« Les chefs d’entreprise s’essoufflent », alerte Freddy Nicolas (Ordre des experts-comptables d’Occitanie)
Premier président du conseil régional de l’Ordre des experts-comptables d’Occitanie, créé en décembre dernier, Freddy Nicolas (56 ans) revient sur les débuts de sa mandature et les challenges qu’il entend relever.
Que pèse le nouvel Ordre des experts-comptables d’Occitanie ?
Nous sommes devenus la quatrième région ordinale de France par ses effectifs – 1 850 professionnels – et la deuxième par le nombre de départements couverts (treize, NDLR) en réunissant les ordres régionaux de Midi-Pyrénées et Languedoc-Roussillon. J’insiste au passage sur ce terme de « réunion » et non de « fusion », qui traduit bien le travail que nous sommes en train de mener en ce début de mandature. L’objectif étant de garder le meilleur de ce qui se faisait avant dans nos deux régions, qui se ressemblaient beaucoup et fonctionnaient très bien. Même si un nouvel ordre régional a été créé, nous devons maintenir une proximité avec l’ensemble des experts-comptables et des acteurs économiques et institutionnels d’Occitanie. D’où la mise en place d’un conseil régional composé de 36 élus issus de toute la région dont dix sont également présents au bureau (deux trésoriers et quatre vice-présidents dans chaque ancienne région, le 1er vice-président étant le Montpelliérain Pascal Castanet, qui devrait succéder à Freddy Nicolas à mi-mandat, selon un principe d’alternance, NDLR), d’une représentation territoriale à Montpellier et de treize circonscriptions territoriales dans lesquelles les chambres départementales vont regagner du pouvoir.
Outre cette réunion des deux régions à opérer, quels sont vos priorités pour ce mandat ?

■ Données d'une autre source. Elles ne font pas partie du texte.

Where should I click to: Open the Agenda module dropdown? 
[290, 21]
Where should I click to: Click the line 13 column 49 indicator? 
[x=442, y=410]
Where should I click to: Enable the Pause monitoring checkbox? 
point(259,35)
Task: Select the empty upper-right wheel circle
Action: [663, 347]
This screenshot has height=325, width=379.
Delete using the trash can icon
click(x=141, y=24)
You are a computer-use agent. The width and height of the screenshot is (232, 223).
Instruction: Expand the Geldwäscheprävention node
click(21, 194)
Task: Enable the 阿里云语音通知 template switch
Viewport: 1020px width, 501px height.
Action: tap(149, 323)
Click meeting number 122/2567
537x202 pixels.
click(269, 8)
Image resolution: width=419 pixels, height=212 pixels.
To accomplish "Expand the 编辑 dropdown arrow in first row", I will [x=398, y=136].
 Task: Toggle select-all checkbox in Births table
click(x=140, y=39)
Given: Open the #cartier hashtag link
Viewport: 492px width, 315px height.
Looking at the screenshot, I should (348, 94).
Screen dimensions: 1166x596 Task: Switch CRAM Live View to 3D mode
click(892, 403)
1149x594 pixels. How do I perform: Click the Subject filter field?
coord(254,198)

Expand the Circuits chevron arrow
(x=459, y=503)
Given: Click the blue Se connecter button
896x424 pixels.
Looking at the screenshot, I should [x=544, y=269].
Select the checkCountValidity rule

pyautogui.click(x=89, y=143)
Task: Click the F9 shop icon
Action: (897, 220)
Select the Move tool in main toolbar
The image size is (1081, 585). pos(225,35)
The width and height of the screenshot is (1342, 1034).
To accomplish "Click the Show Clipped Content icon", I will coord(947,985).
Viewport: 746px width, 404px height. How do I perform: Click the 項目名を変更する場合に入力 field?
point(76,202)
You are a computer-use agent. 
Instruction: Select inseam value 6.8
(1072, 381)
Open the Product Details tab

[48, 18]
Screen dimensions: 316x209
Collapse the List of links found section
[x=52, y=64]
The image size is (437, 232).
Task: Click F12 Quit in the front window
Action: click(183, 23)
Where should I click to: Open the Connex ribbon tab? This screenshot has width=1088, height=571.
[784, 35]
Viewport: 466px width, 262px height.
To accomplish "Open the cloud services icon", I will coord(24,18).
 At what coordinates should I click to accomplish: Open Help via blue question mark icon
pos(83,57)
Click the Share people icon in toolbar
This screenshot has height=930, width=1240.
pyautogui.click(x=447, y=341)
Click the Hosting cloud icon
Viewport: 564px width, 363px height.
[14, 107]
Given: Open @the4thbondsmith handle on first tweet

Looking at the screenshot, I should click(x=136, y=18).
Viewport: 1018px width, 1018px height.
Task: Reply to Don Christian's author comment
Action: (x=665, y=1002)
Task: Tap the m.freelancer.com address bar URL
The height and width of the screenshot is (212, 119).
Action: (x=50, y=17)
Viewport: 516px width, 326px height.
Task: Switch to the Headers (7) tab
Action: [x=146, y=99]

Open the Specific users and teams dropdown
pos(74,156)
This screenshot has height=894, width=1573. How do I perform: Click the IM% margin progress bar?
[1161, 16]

Le soutien de nos consœurs et confrères dans leur transition digitale est un enjeu fort pour ces prochaines années. La crise sanitaire a accéléré des mutations déjà bien engagées dans les entreprises, qu’il va falloir accompagner. Certaines échéances se rapprochent, telles que la mise en œuvre progressive, entre 2023 et 2025, de la facturation électronique obligatoire dans laquelle nous aurons un rôle important à jouer. Il nous faut aussi continuer à défendre notre diplôme et la marque expert-comptable en luttant contre l’exercice illégal de notre profession. Nous devons enfin travailler notre image, notre communication, nos actions de formation pour renforcer l’attractivité de notre métier, en particulier auprès des jeunes. De fait, beaucoup de cabinets ont du mal à recruter et fidéliser des collaborateurs alors que les offres d’emploi sont là et les perspectives d’évolution aussi.
Votre parcours est d’ailleurs un bon exemple de ces perspectives d’évolution qu’offre la profession.
En effet, j’ai été diplômé sur le tard, après plusieurs expériences en entreprise, dans le milieu bancaire puis comme employé dans un cabinet d’expertise comptable, où je me suis pris de passion pour ce métier. Titulaire d’un DUT GEA (gestion des entreprises et des administrations), j’ai alors décidé de reprendre des études et de passer le diplôme d’expertise comptable. Mon patron de l’époque m’a rapidement proposé de prendre la responsabilité d’un cabinet secondaire de quatre personnes, basé à Villefranche-de-Lauragais (Haute-Garonne), que j’ai racheté en 2004. Aujourd’hui, Experts-Comptables du Lauragais se positionne comme un cabinet de proximité, avec 14 salariés, deux associés indépendants et trois bureaux : Villefranche-de-Lauragais, Nailloux et Ayguesvives, ouvert l’an dernier.
Comme président de l’Ordre régional et dirigeant d’un groupe d’expertise comptable local, quel diagnostic faites-vous de l’état de santé actuel des entreprises d’Occitanie ?
Les aides publiques et les allégements de charges ont permis de limiter la casse au niveau des bilans 2020. Maintenant, reste à savoir quand la situation sanitaire permettra à l’économie de redémarrer. Cette question préoccupe tous les chefs d’entreprise que nous accompagnons, avec un rôle de conseil plus important que jamais. La créativité dont certains font preuve pour repenser leur activité malgré la fermeture administrative est admirable. Mais beaucoup commencent à s’essouffler et à baisser les bras faute de perspectives. Il y a maintenant urgence à ce que l’économie reparte.